The method of claim 15,

And said spatial information bitstream is stored and transmitted in an auxiliary data region within a core codec bitstream.

The method of claim 15,

The decoding method,

And before the step (b), extracting identification information indicating that the spatial information bitstream is transmitted separately from the downmix audio signal from the entire bitstream. How to decode.

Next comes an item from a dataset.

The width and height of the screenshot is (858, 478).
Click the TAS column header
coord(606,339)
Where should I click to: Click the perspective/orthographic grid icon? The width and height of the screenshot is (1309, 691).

In the method of decoding into a multi-channel audio signal,

(a) receiving an entire bitstream comprising a downmix audio signal having a spatial information bitstream embedded therein and a spatial information bitstream transmitted separately;

(b) extracting a spatial information bitstream from the downmix audio signal, decoding the extracted spatial information bitstream, or decoding the separately transmitted spatial information bitstream; And

The method of claim 20,

The decoding method,

Prior to step (b), extracting identification information indicating that the spatial information bitstream is embedded and transmitted in the downmix audio signal and transmitted separately from the downmix audio signal from the entire bitstream. And decoding a multichannel audio signal.

A method of encoding a multichannel audio signal,

(b) generating a spatial information bitstream for each frame using the spatial information; And

(c) Composing the entire bitstream by combining the spatial information bitstream and the downmixed audio signal, the frame size (N) of the spatial information bitstream is a frame size (S) unit to which spatial information is decoded and applied. And combining with the downmix audio signal.

The method of claim 22,

And position information on an application range of the spatial information bitstream is inserted into a header of the spatial information bitstream.

The method of claim 22,

And a syncword for a start position of the spatial information bitstream is inserted in a header for the spatial information bitstream.

In the method of decoding into a multi-channel audio signal,

(a) receiving an entire bitstream comprising a downmixed audio signal coupled with a spatial information bitstream; And

(b) extracting and decoding the spatial information bitstream combined with the downmixed audio signal on a frame size (S) basis in which spatial information is decoded and applied from the entire bitstream. Decoding into a multichannel audio signal.

The method of claim 25,

In step (b),

And converting the downmixed audio signal into a multichannel audio signal using the spatial information obtained by decoding the spatial information.

The method of claim 25,

The decoding method

And before the step (b), reading out location information to which the spatial information bitstream is to be applied from the entire bitstream.

In the method of generating an audio signal,

The audio signal is generated to include a downmixed audio signal and a spatial information bitstream,

The spatial information bitstream is combined with the downmixed audio signal to form an entire bitstream, and the spatial information bitstream is generated to be combined with the downmix audio signal by a frame size (S) applied by decoding the spatial information bitstream. An audio signal generation method.